Even to the untrained eye, this oil-fueled century-old boat is magnificent. It’s one of only two Great Lakes vessels still powered by a steam engine.
I had hoped for a gangplank, but we climb aboard up a tall ladder. We meet Captain George Herdina when we not too gracefully climb aboard.
Herdina’s dream was to work on large Great Lakes vessels and he’s been living that dream for 45 years. The quiet, almost shy, man calls the St. Mary’s his little condo in the water.
Right now Herdina’s little condo is unloading 85 hundred tons of cement powder. They pick it up across the lake in Charlevoix, Michigan.
There’s not a speck of cement dust in the air as the cargo makes its way into the storage silo on shore. Herdina says you just don’t mess with something that works so beautifully.
“If you look down the middle of the deck, all those hatches, there’s cargo holds under all those hatches and then we have a conveyor belt running under the cargo hold, brings it up to the bucket elevator behind us and the bucket elevator brings it up to the air slide that will go over to the dock,” Herdina says.
The St. Mary’s can make about a dozen runs a month, if bad weather doesn’t slow it down.
Herdina heads a crew of 23 men and one woman.
“Like having 24 children, a big large family,” Herdina says.
Most of the crew works four hours on, eight hours off.
“So the people who are on now, they’re off until 8 tonight and so if we’re still at the dock, they can do what they want. Go uptown or whatever, you know,” Herdina says.
There’s one person who doesn’t work that schedule however. That’s the conveyorman. Herdina takes me below deck meet him. I spot a dusty bicycle parked outside the control room.
“Oh he uses that to ride up and down the tunnel when he has maintenance to do on certain things. So he cuts down his time that he’s not in the control room,” Herdina says.
We find 21-year-old Cameron inside the darkened, very hot control room.
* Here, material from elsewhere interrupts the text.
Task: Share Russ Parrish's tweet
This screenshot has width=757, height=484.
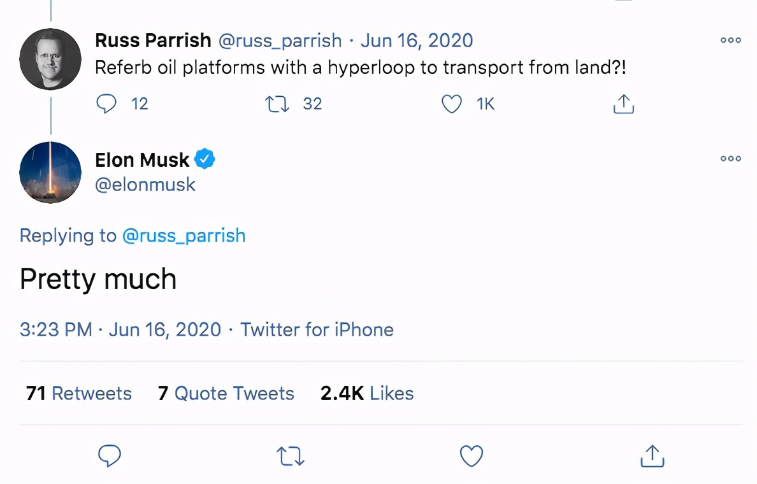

His job is to load and unload the cement. If you expected to see someone in a uniform, you’ll be surprised by Cameron’s running shorts, t-shirt, topped off with a bandana over his curly-haired head. The tall, outwardly somber converyman stands, focused on the intricate panel. There are perks to compensate for his long, tedious hours.
“Yeah, I have my own room,” Cameron says.
Cameron’s years younger than most of the St. Mary’s crew and he’s only been here about four months. He’s still adjusting.
“Being away from family’s hard. I don’t have too much social life that I care about,” Cameron says.
I ask what attracted him to this work.
“The chance that you could work on a ship with not a lot of overhead or bills. And when you get home you have a nice big chunk of change, you can invest it. Kind of nice,” Cameron says.
As we leave the St. Mary’s, Captain Herdina sounds wistful. He says it’s getting harder to attract people Cameron’s age to work here.
“A lot of people my age in the 60s that are still out here, but there’s not a lot of young people coming into the business. It’s too confining for a lot of people. A lot of people can’t handle this,” Herdina says.
Herdina says he toys with the idea of retiring, of spending more time with his wife and kids, now all grown up.
I ask what he’ll miss when he does retire.
“Just the guys, I imagine. Camaraderie with everybody. It’s….they’re like brothers, right?” Herdina says.
It’s July now and I’ve checked back with Captain George Herdina. The St. Mary’s is just about to deliver another load of cement to Milwaukee, but Herdina tells me, Cameron won’t be at the control panel. He left the crew for good. Herdina’s disappointed. He joined his first crew at age 19 and still can’t imagine a better life.